-- Start of PROVIDED DATA --

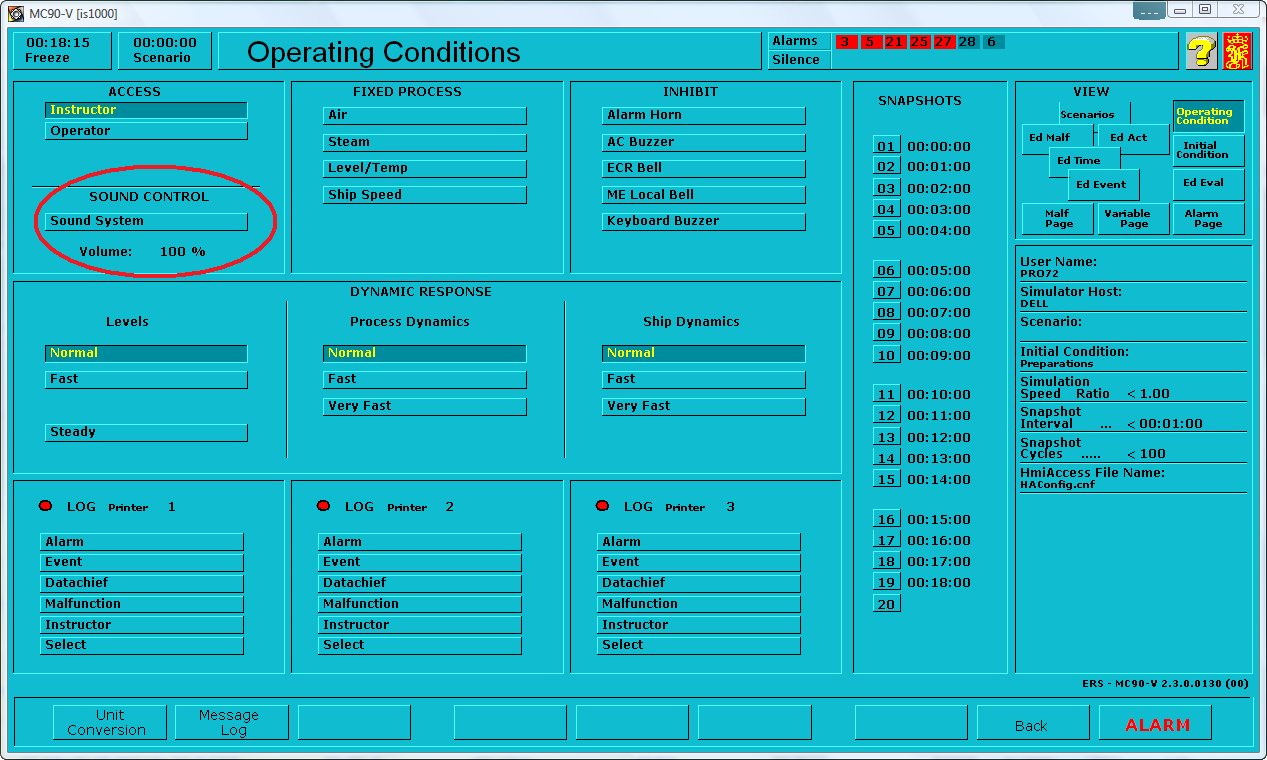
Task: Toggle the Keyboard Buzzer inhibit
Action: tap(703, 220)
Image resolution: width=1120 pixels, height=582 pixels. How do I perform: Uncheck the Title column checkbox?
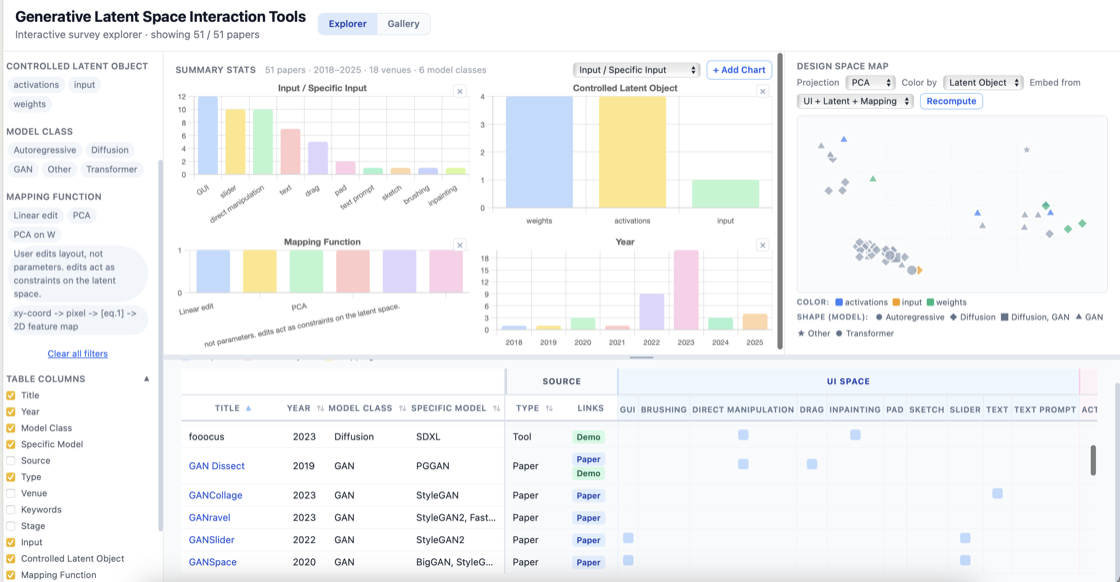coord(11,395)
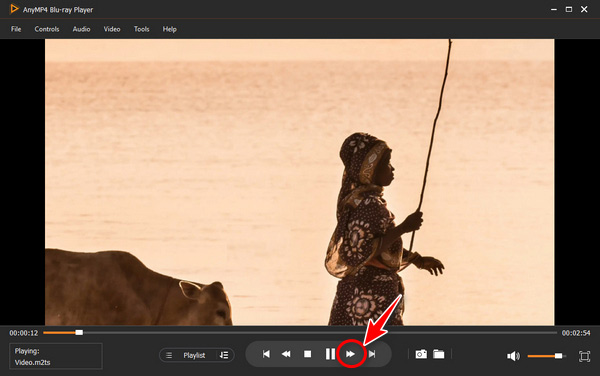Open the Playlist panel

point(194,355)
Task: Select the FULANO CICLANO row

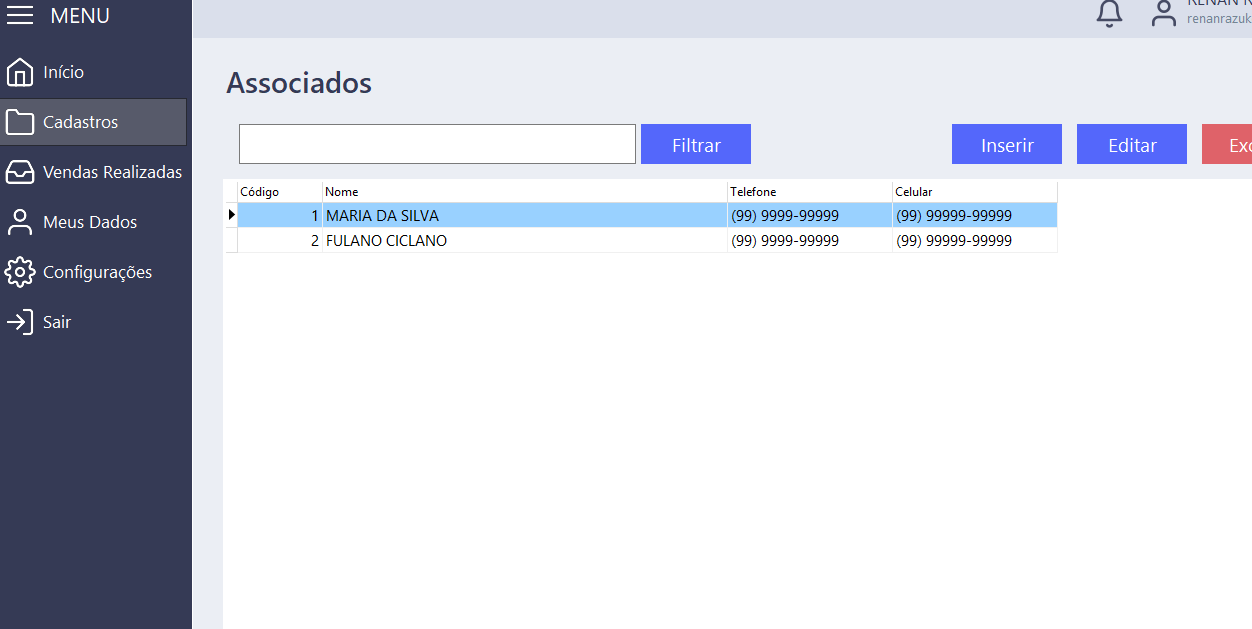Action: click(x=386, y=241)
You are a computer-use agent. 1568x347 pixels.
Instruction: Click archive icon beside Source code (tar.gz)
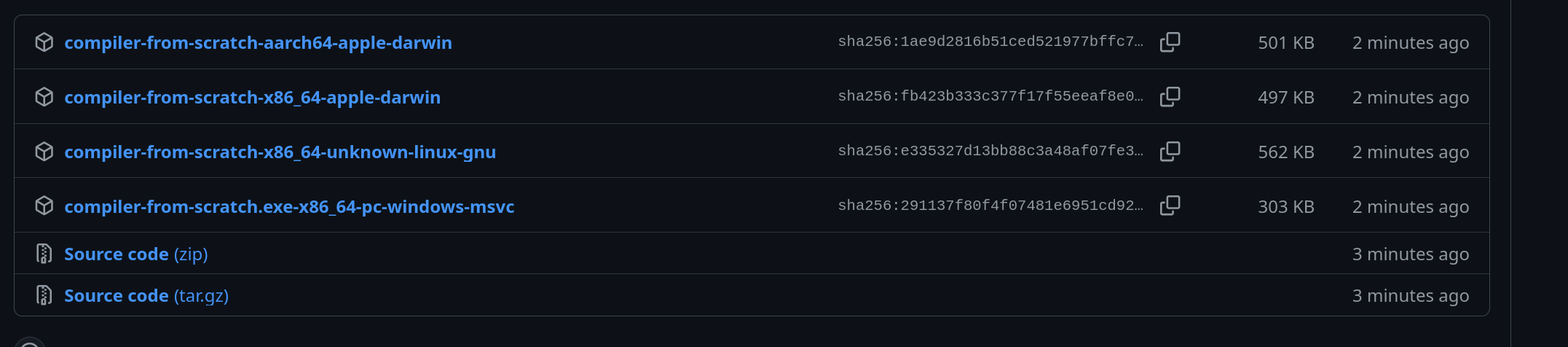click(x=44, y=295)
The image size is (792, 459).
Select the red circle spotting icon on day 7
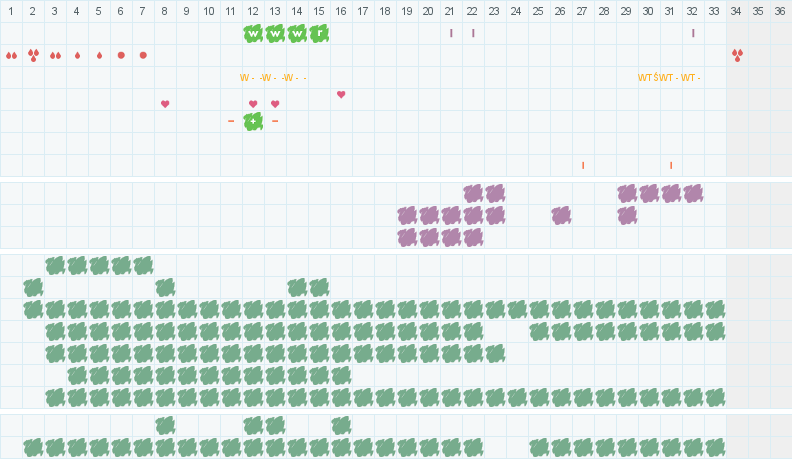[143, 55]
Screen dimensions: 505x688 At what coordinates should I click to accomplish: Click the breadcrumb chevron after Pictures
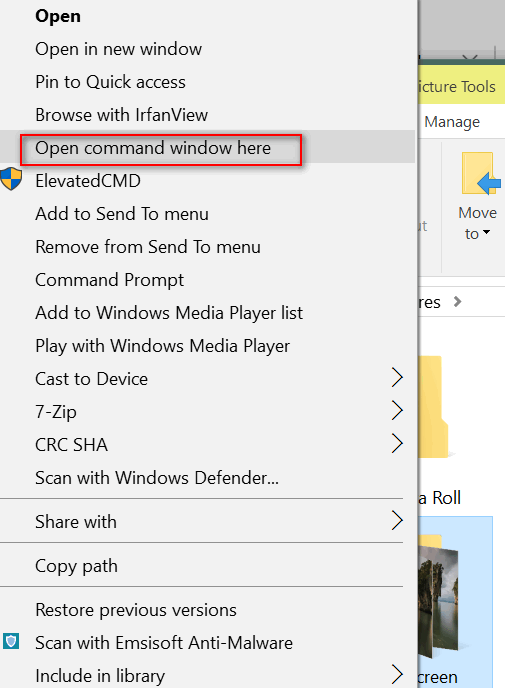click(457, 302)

-- End of PROVIDED DATA --

» JOB: Quote every item above word for word, leaving out the pictures.

» THE ANSWER:
Task: Toggle the Keyboard Buzzer inhibit
Action: tap(703, 220)
Image resolution: width=1120 pixels, height=582 pixels. How do I perform: Uncheck the Title column checkbox?
coord(11,395)
Open the Playlist panel

point(194,355)
Task: Select the FULANO CICLANO row

Action: click(x=386, y=241)
You are a computer-use agent. 1568x347 pixels.
Instruction: Click archive icon beside Source code (tar.gz)
click(x=44, y=295)
The image size is (792, 459).
Select the red circle spotting icon on day 7
[143, 55]
Screen dimensions: 505x688 At what coordinates should I click to accomplish: Click the breadcrumb chevron after Pictures
click(457, 302)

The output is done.